### Try it
Include the line containing "833x525 pixels." and every line after it up to the end of the material below; reproduce them exactly and drop the pictures.

### Data for the task
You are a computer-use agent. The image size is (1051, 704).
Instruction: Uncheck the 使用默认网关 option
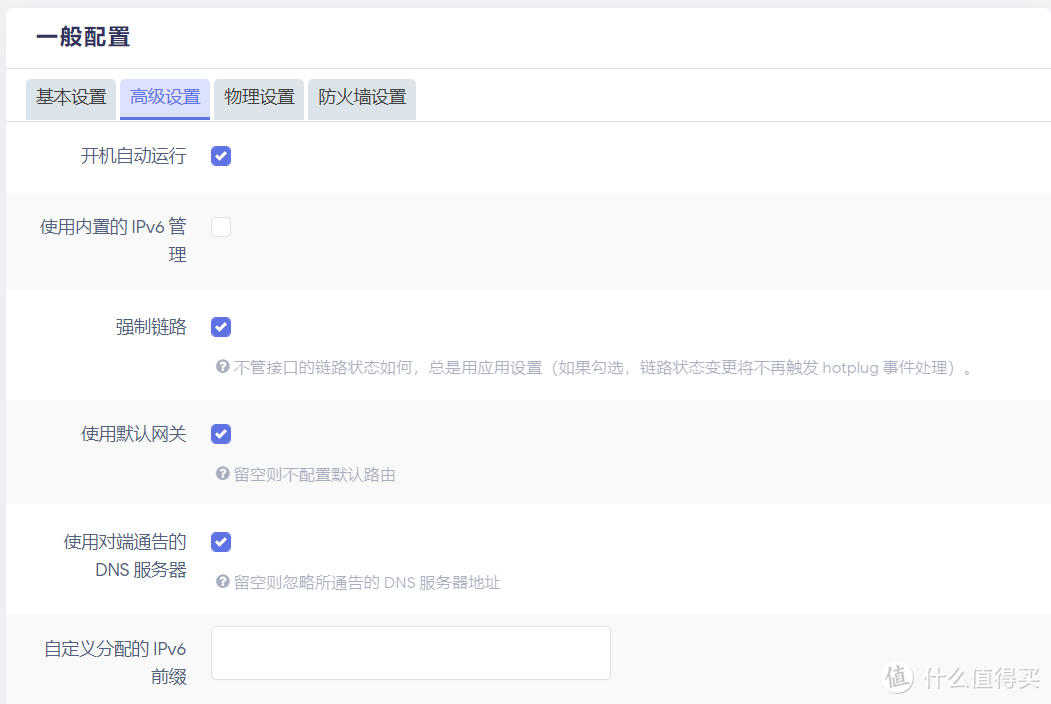tap(220, 434)
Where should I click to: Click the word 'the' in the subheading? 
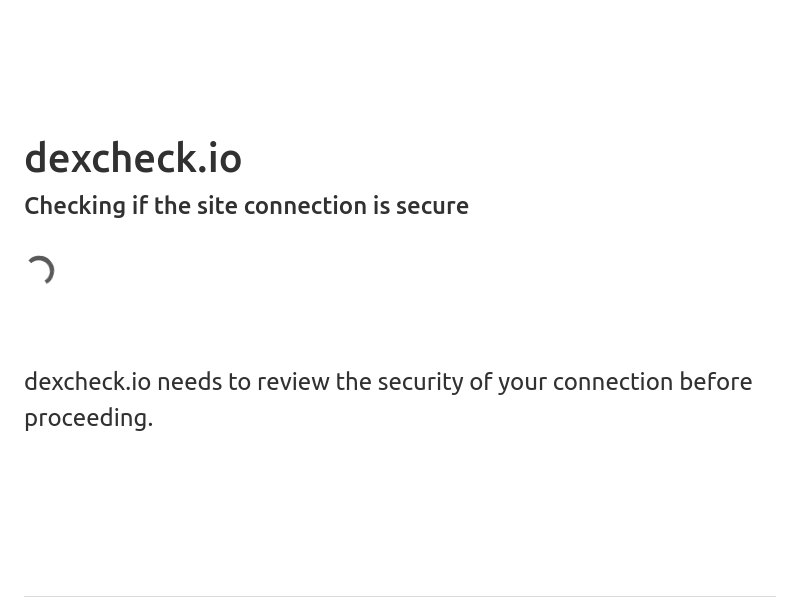pyautogui.click(x=172, y=206)
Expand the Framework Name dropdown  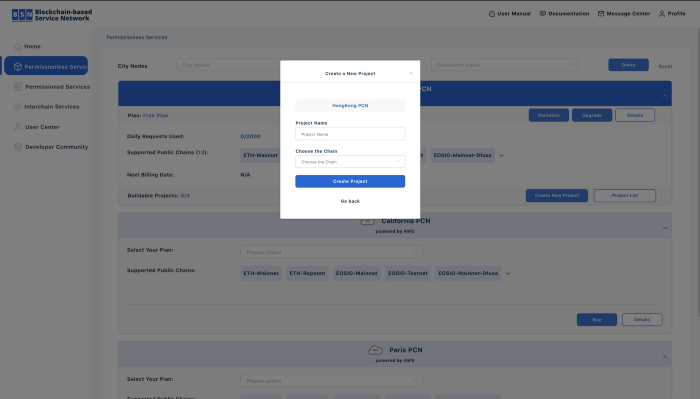point(504,65)
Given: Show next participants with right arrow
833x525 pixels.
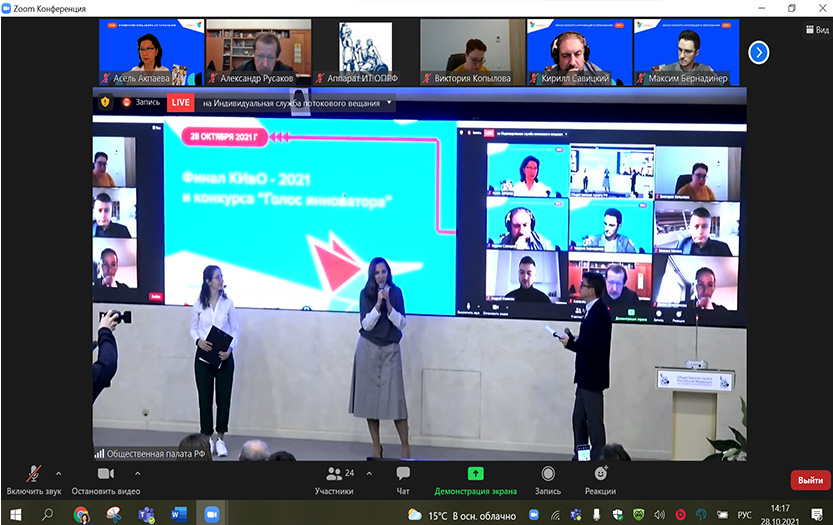Looking at the screenshot, I should 759,52.
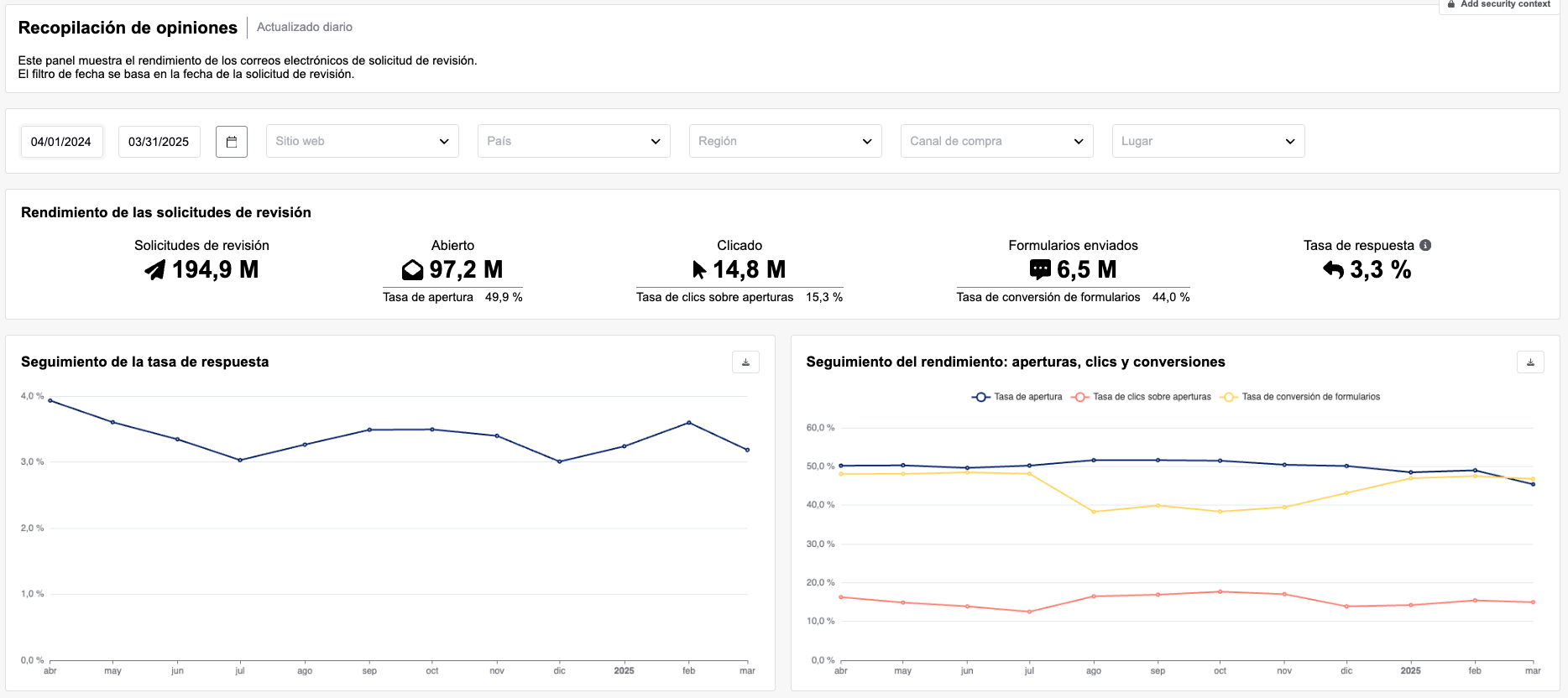Toggle Tasa de conversión de formularios legend series
The height and width of the screenshot is (698, 1568).
coord(1301,397)
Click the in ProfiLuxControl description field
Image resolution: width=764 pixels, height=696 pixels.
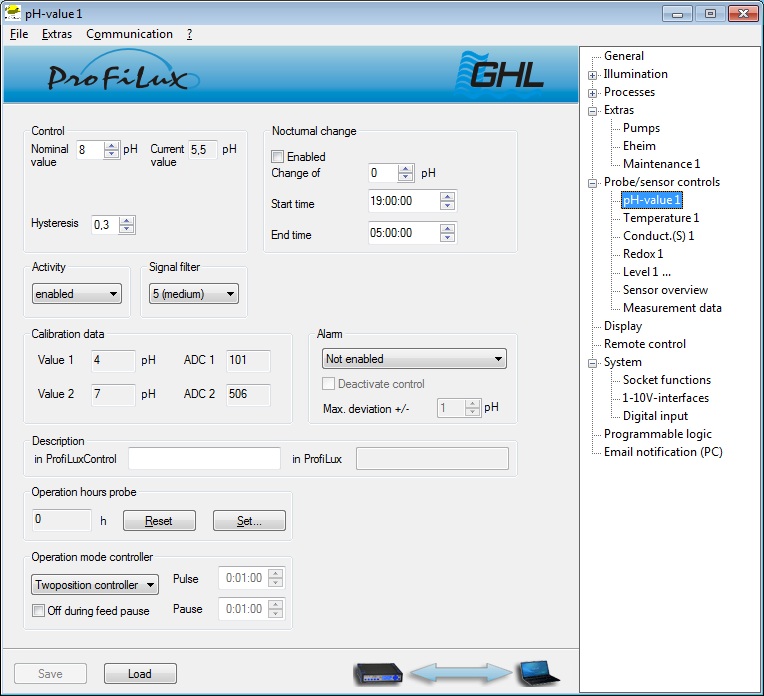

### Exercise output
833x525 pixels.
Looking at the screenshot, I should 759,52.
Toggle Tasa de conversión de formularios legend series
The height and width of the screenshot is (698, 1568).
coord(1301,397)
Click the in ProfiLuxControl description field
Image resolution: width=764 pixels, height=696 pixels.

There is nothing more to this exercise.